Implement Gaussian Process as a model

[oesteban]

In order to compare baseline performance vs. FSL eddy.

[josephmje]

Adding notes from our 2021-12-07 meeting here:

A first stab at implementing the Gaussian process model is at #60.

At the moment, we haven't done any tuning or optimization of the model. If we are going to eventually compare it to FSL eddy, that will need to be done.

For testing, some suggestions are to use:

• simulated data from FiberFox
• IXI dataset
• a high quality dataset with certain voxels masked (perhaps near a white matter tract or some CSF in the middle of a ventricle)

Will eventually need to add better parallelization. Currently, the DTI model chunks the data before fitting the model. We can also implement that code here. For the future, we may need to dig into dipy and can use joblib/dask to further improve the parallelization.

See also comments: https://github.com/nipreps/eddymotion/pull/60/files#r764144040

[dPys]

@josephmje - Not sure if you or anyone else are still working on the GP model, but figured I'd chime in with a few thoughts to get the conversation going again:

The GP model needs at least a PoC design for the kernel before it can be tuned. Here's a first template for what that might look like. High-Level Requirements: Isotropism, uniform affinity for all angular directions. Symmetry around the origin.

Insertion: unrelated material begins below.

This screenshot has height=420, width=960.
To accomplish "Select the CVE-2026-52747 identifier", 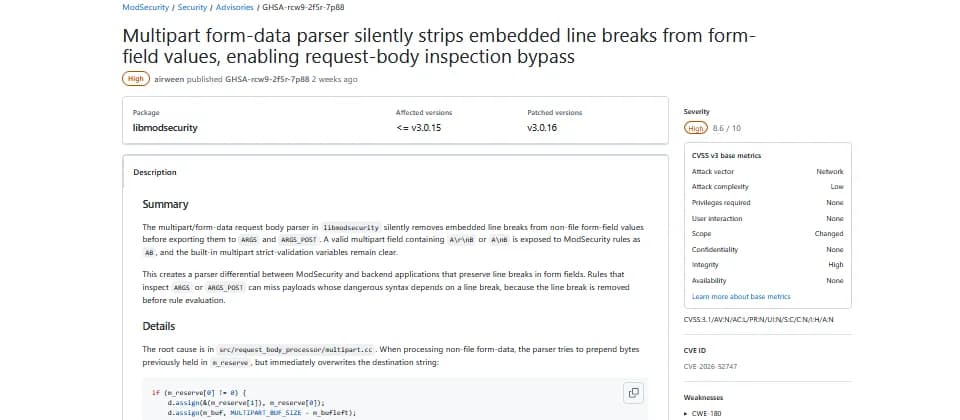I will (710, 366).
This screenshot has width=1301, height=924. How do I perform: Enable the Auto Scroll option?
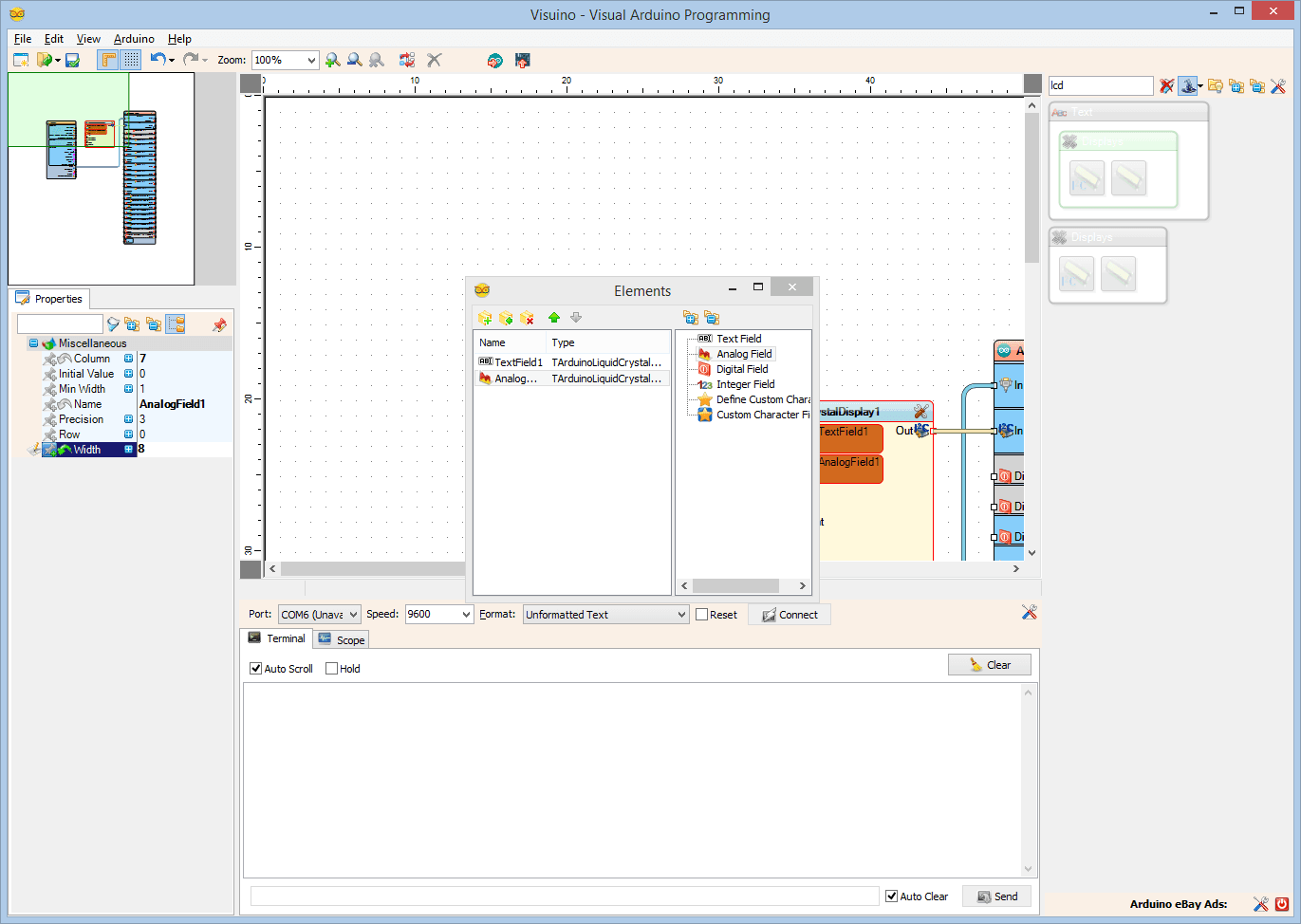coord(255,668)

The way that most folks have seemed to address this in the context of q-space is to factorize the covariance function into (a) an angular part and (b) a radial part, with the addition of (c) an error term.

The angular part can be constructed using Legendre polynomials, whereby symmetry about the origin can be achieved by excluding odd terms and ensuring that their coefficients are positive. Past work seems to have used an order <=6, with the consensus being that grabbing the first four terms is best.

For the radial part, we could start with sklearn's standard RBF kernel and see how far it gets us. My biggest concern would be performance...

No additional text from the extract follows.